THE PROBLEM: Copy every one of the following entries word for word, keeping each line and its order unchanged.

EXCERPTED DATA:
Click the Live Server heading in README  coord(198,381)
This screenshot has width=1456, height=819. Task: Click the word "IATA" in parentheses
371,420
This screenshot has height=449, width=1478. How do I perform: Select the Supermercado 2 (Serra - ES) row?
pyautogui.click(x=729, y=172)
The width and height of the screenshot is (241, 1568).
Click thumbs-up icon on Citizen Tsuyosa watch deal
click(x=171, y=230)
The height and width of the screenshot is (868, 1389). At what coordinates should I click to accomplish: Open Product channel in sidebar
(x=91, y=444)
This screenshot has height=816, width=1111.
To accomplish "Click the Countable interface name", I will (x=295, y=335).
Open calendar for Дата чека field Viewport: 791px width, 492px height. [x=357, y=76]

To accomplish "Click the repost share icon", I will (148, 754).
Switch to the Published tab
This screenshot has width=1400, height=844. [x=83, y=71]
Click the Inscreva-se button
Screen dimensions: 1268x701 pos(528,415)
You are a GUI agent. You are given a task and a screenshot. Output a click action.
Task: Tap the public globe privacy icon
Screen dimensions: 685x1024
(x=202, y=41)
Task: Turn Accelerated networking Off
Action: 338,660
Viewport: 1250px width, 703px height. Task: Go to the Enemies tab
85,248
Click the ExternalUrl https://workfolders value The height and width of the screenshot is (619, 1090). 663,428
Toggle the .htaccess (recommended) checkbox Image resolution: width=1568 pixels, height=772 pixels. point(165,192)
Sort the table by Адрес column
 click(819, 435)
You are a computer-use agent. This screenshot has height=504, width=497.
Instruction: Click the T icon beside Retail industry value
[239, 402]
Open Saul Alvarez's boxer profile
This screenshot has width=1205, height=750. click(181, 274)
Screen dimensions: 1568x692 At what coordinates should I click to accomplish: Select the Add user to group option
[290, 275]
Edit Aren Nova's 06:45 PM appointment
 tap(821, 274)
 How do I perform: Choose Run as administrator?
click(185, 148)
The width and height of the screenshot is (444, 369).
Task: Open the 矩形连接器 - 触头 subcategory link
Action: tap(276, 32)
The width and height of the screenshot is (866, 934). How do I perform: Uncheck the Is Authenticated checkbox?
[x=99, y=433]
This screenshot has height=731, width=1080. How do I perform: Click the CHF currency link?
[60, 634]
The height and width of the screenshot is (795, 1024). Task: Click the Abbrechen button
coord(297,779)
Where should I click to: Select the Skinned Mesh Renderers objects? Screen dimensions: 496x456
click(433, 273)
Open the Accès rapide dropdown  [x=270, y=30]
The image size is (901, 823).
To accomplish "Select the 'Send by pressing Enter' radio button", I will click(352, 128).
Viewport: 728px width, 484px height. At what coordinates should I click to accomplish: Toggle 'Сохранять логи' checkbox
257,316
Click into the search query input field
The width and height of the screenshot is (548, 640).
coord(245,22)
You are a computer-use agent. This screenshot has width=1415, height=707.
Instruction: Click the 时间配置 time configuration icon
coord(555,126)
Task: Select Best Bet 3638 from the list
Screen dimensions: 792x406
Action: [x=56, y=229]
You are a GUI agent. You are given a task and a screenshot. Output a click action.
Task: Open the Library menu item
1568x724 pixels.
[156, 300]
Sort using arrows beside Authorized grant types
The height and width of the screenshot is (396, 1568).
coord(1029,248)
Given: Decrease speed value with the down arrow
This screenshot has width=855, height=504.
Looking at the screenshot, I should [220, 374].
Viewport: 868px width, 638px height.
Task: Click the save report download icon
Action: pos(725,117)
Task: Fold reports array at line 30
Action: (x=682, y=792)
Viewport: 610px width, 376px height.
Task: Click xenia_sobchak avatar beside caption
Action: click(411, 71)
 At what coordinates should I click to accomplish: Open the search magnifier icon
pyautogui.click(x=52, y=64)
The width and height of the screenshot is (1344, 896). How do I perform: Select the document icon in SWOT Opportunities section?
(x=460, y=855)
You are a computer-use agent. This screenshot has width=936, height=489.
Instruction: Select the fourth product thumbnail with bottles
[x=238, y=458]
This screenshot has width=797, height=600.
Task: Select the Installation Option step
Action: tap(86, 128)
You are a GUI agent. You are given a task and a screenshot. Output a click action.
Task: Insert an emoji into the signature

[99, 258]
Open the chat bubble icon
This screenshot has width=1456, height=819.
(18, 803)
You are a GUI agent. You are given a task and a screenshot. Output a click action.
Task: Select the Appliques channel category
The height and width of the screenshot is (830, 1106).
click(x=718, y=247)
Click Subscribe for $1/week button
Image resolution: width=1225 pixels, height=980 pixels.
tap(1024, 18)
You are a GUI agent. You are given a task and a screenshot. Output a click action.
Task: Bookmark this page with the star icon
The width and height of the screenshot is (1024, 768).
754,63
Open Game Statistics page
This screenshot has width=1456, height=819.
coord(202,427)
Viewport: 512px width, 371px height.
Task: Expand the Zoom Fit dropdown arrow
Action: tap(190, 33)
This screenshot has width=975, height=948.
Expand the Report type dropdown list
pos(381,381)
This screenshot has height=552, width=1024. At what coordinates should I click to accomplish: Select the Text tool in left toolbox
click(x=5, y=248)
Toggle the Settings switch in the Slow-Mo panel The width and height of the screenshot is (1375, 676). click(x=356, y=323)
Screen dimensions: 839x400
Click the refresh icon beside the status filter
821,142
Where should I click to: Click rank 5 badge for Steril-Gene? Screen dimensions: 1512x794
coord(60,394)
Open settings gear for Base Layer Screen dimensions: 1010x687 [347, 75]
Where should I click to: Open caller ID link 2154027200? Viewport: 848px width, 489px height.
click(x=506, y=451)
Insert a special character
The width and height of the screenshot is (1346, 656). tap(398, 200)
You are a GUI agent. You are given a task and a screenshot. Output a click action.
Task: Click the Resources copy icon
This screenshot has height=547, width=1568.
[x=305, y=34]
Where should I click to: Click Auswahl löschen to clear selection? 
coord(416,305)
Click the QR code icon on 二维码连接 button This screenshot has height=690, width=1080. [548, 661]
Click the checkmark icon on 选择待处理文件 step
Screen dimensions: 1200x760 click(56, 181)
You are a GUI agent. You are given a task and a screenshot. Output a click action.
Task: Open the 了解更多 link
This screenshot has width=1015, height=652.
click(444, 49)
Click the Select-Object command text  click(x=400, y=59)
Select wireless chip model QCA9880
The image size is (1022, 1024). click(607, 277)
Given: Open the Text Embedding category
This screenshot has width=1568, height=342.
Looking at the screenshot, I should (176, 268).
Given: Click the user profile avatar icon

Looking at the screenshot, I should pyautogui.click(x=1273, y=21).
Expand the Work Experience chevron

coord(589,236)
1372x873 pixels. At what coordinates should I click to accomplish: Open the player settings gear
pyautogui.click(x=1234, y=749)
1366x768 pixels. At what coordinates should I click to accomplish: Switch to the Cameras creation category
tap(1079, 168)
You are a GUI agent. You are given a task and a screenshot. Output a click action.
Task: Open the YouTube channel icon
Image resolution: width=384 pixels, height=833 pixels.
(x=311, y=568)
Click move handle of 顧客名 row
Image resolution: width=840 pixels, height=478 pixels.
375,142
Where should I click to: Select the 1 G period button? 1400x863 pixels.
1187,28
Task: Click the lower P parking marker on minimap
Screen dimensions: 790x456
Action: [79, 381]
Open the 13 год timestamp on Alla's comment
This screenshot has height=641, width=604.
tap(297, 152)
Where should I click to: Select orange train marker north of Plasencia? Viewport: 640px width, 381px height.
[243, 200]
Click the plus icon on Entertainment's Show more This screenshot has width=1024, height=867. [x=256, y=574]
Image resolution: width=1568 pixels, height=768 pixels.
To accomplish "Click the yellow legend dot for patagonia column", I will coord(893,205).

EXERCISE RESPONSE:
Click the Live Server heading in README  coord(198,381)
This screenshot has width=1456, height=819. Task: Click the word "IATA" in parentheses
371,420
This screenshot has height=449, width=1478. How do I perform: Select the Supermercado 2 (Serra - ES) row?
pyautogui.click(x=729, y=172)
The width and height of the screenshot is (241, 1568).
Click thumbs-up icon on Citizen Tsuyosa watch deal
click(x=171, y=230)
The height and width of the screenshot is (868, 1389). At what coordinates should I click to accomplish: Open Product channel in sidebar
(x=91, y=444)
This screenshot has height=816, width=1111.
To accomplish "Click the Countable interface name", I will (x=295, y=335).
Open calendar for Дата чека field Viewport: 791px width, 492px height. [x=357, y=76]

To accomplish "Click the repost share icon", I will (148, 754).
Switch to the Published tab
This screenshot has width=1400, height=844. [x=83, y=71]
Click the Inscreva-se button
Screen dimensions: 1268x701 pos(528,415)
You are a GUI agent. You are given a task and a screenshot. Output a click action.
Task: Tap the public globe privacy icon
Screen dimensions: 685x1024
(x=202, y=41)
Task: Turn Accelerated networking Off
Action: 338,660
Viewport: 1250px width, 703px height. Task: Go to the Enemies tab
85,248
Click the ExternalUrl https://workfolders value The height and width of the screenshot is (619, 1090). 663,428
Toggle the .htaccess (recommended) checkbox Image resolution: width=1568 pixels, height=772 pixels. point(165,192)
Sort the table by Адрес column
 click(819, 435)
You are a computer-use agent. This screenshot has height=504, width=497.
Instruction: Click the T icon beside Retail industry value
[239, 402]
Open Saul Alvarez's boxer profile
This screenshot has width=1205, height=750. click(181, 274)
Screen dimensions: 1568x692 At what coordinates should I click to accomplish: Select the Add user to group option
[290, 275]
Edit Aren Nova's 06:45 PM appointment
 tap(821, 274)
 How do I perform: Choose Run as administrator?
click(185, 148)
The width and height of the screenshot is (444, 369).
Task: Open the 矩形连接器 - 触头 subcategory link
Action: tap(276, 32)
The width and height of the screenshot is (866, 934). How do I perform: Uncheck the Is Authenticated checkbox?
[x=99, y=433]
This screenshot has height=731, width=1080. How do I perform: Click the CHF currency link?
[60, 634]
The height and width of the screenshot is (795, 1024). Task: Click the Abbrechen button
coord(297,779)
Where should I click to: Select the Skinned Mesh Renderers objects? Screen dimensions: 496x456
click(433, 273)
Open the Accès rapide dropdown  [x=270, y=30]
The image size is (901, 823).
To accomplish "Select the 'Send by pressing Enter' radio button", I will click(352, 128).
Viewport: 728px width, 484px height. At what coordinates should I click to accomplish: Toggle 'Сохранять логи' checkbox
257,316
Click into the search query input field
The width and height of the screenshot is (548, 640).
coord(245,22)
You are a computer-use agent. This screenshot has width=1415, height=707.
Instruction: Click the 时间配置 time configuration icon
coord(555,126)
Task: Select Best Bet 3638 from the list
Screen dimensions: 792x406
Action: [x=56, y=229]
You are a GUI agent. You are given a task and a screenshot. Output a click action.
Task: Open the Library menu item
1568x724 pixels.
[156, 300]
Sort using arrows beside Authorized grant types
The height and width of the screenshot is (396, 1568).
coord(1029,248)
Given: Decrease speed value with the down arrow
This screenshot has width=855, height=504.
Looking at the screenshot, I should [220, 374].
Viewport: 868px width, 638px height.
Task: Click the save report download icon
Action: pos(725,117)
Task: Fold reports array at line 30
Action: (x=682, y=792)
Viewport: 610px width, 376px height.
Task: Click xenia_sobchak avatar beside caption
Action: click(411, 71)
 At what coordinates should I click to accomplish: Open the search magnifier icon
pyautogui.click(x=52, y=64)
The width and height of the screenshot is (1344, 896). How do I perform: Select the document icon in SWOT Opportunities section?
(x=460, y=855)
You are a computer-use agent. This screenshot has width=936, height=489.
Instruction: Select the fourth product thumbnail with bottles
[x=238, y=458]
This screenshot has width=797, height=600.
Task: Select the Installation Option step
Action: tap(86, 128)
You are a GUI agent. You are given a task and a screenshot. Output a click action.
Task: Insert an emoji into the signature

[99, 258]
Open the chat bubble icon
This screenshot has width=1456, height=819.
(18, 803)
You are a GUI agent. You are given a task and a screenshot. Output a click action.
Task: Select the Appliques channel category
The height and width of the screenshot is (830, 1106).
click(x=718, y=247)
Click Subscribe for $1/week button
Image resolution: width=1225 pixels, height=980 pixels.
tap(1024, 18)
You are a GUI agent. You are given a task and a screenshot. Output a click action.
Task: Bookmark this page with the star icon
The width and height of the screenshot is (1024, 768).
754,63
Open Game Statistics page
This screenshot has width=1456, height=819.
coord(202,427)
Viewport: 512px width, 371px height.
Task: Expand the Zoom Fit dropdown arrow
Action: tap(190, 33)
This screenshot has width=975, height=948.
Expand the Report type dropdown list
pos(381,381)
This screenshot has height=552, width=1024. At what coordinates should I click to accomplish: Select the Text tool in left toolbox
click(x=5, y=248)
Toggle the Settings switch in the Slow-Mo panel The width and height of the screenshot is (1375, 676). click(x=356, y=323)
Screen dimensions: 839x400
Click the refresh icon beside the status filter
821,142
Where should I click to: Click rank 5 badge for Steril-Gene? Screen dimensions: 1512x794
coord(60,394)
Open settings gear for Base Layer Screen dimensions: 1010x687 [347, 75]
Where should I click to: Open caller ID link 2154027200? Viewport: 848px width, 489px height.
click(x=506, y=451)
Insert a special character
The width and height of the screenshot is (1346, 656). tap(398, 200)
You are a GUI agent. You are given a task and a screenshot. Output a click action.
Task: Click the Resources copy icon
This screenshot has height=547, width=1568.
[x=305, y=34]
Where should I click to: Click Auswahl löschen to clear selection? 
coord(416,305)
Click the QR code icon on 二维码连接 button This screenshot has height=690, width=1080. [548, 661]
Click the checkmark icon on 选择待处理文件 step
Screen dimensions: 1200x760 click(56, 181)
You are a GUI agent. You are given a task and a screenshot. Output a click action.
Task: Open the 了解更多 link
This screenshot has width=1015, height=652.
click(444, 49)
Click the Select-Object command text  click(x=400, y=59)
Select wireless chip model QCA9880
The image size is (1022, 1024). click(607, 277)
Given: Open the Text Embedding category
This screenshot has width=1568, height=342.
Looking at the screenshot, I should (176, 268).
Given: Click the user profile avatar icon

Looking at the screenshot, I should pyautogui.click(x=1273, y=21).
Expand the Work Experience chevron

coord(589,236)
1372x873 pixels. At what coordinates should I click to accomplish: Open the player settings gear
pyautogui.click(x=1234, y=749)
1366x768 pixels. At what coordinates should I click to accomplish: Switch to the Cameras creation category
tap(1079, 168)
You are a GUI agent. You are given a task and a screenshot. Output a click action.
Task: Open the YouTube channel icon
Image resolution: width=384 pixels, height=833 pixels.
(x=311, y=568)
Click move handle of 顧客名 row
Image resolution: width=840 pixels, height=478 pixels.
375,142
Where should I click to: Select the 1 G period button? 1400x863 pixels.
1187,28
Task: Click the lower P parking marker on minimap
Screen dimensions: 790x456
Action: [79, 381]
Open the 13 год timestamp on Alla's comment
This screenshot has height=641, width=604.
tap(297, 152)
Where should I click to: Select orange train marker north of Plasencia? Viewport: 640px width, 381px height.
[243, 200]
Click the plus icon on Entertainment's Show more This screenshot has width=1024, height=867. [x=256, y=574]
Image resolution: width=1568 pixels, height=768 pixels.
To accomplish "Click the yellow legend dot for patagonia column", I will coord(893,205).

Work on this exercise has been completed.